Örneğin ıspanak gözüne kötü görünüyor, kokusunu da sevmediğin için yemek istemiyorsun diyerek onu gerçeğini kabul edin. Ardından sınır koyarak Bu ıspanaktan iki kaşık yemelisin” diyebilirsiniz. Seçim yaptırma aşamasından ise “Ya ıspanaktan iki kaşık yer ve arkasından makarnayı yiyebilirsin. Ya da ıspanak yemez ve bu akşam sevdiğin şeyleri yemekten vazgeçersin. Hangisini seçiyorsun?” diyerek çocuğa yaptığı seçimin sorumluluğunu almayı deneyimletmelisiniz.

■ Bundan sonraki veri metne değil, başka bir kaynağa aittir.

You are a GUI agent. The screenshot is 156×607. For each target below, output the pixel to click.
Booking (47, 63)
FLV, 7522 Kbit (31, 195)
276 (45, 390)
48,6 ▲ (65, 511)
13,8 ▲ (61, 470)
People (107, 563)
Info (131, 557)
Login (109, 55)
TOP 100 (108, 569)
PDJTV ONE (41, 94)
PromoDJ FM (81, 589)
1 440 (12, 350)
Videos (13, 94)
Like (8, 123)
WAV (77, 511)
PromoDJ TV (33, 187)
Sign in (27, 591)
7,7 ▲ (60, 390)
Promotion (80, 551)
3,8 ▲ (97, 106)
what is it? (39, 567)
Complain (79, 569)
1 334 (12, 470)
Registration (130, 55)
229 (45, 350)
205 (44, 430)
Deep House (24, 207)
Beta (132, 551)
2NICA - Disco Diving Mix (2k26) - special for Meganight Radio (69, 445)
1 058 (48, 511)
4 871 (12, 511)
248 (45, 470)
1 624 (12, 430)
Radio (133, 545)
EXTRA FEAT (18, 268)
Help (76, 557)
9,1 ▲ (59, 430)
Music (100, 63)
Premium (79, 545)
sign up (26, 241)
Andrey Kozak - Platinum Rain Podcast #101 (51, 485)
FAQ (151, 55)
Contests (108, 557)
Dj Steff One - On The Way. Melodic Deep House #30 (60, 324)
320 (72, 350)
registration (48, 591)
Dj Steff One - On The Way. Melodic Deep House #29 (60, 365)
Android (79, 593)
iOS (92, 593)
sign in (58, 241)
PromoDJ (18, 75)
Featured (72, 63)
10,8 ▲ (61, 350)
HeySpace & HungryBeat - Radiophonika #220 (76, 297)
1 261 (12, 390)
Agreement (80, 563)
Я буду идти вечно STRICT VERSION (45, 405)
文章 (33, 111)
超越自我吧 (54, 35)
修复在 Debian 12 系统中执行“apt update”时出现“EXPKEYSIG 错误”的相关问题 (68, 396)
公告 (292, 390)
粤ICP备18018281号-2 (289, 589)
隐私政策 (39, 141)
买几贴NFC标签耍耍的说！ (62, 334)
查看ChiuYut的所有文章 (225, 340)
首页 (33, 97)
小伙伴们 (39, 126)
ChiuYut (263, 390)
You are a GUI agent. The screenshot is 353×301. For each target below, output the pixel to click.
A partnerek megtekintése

Çocuklara anlaşıldığı hissettirilerek, kabul edilerek sınırlar konmalı ve seçimler sunulmalıdır. Eğer çocuk yaptığı negatif seçim hakkını kullanıyorsa bunun da sorumluluğu çocuğa verilmelidir. Kötü anne babalık yoktur ama kötü ebeveynlik vardır. Çocuklarımıza tamamen iyi niyetle yaptığımız doğru bildiğimiz davranışlar onlara uzun vadede zarar verebilir. Çocuklara sınır koymak ama bu sınırı olması gerektiği gibi koymak gerekir.”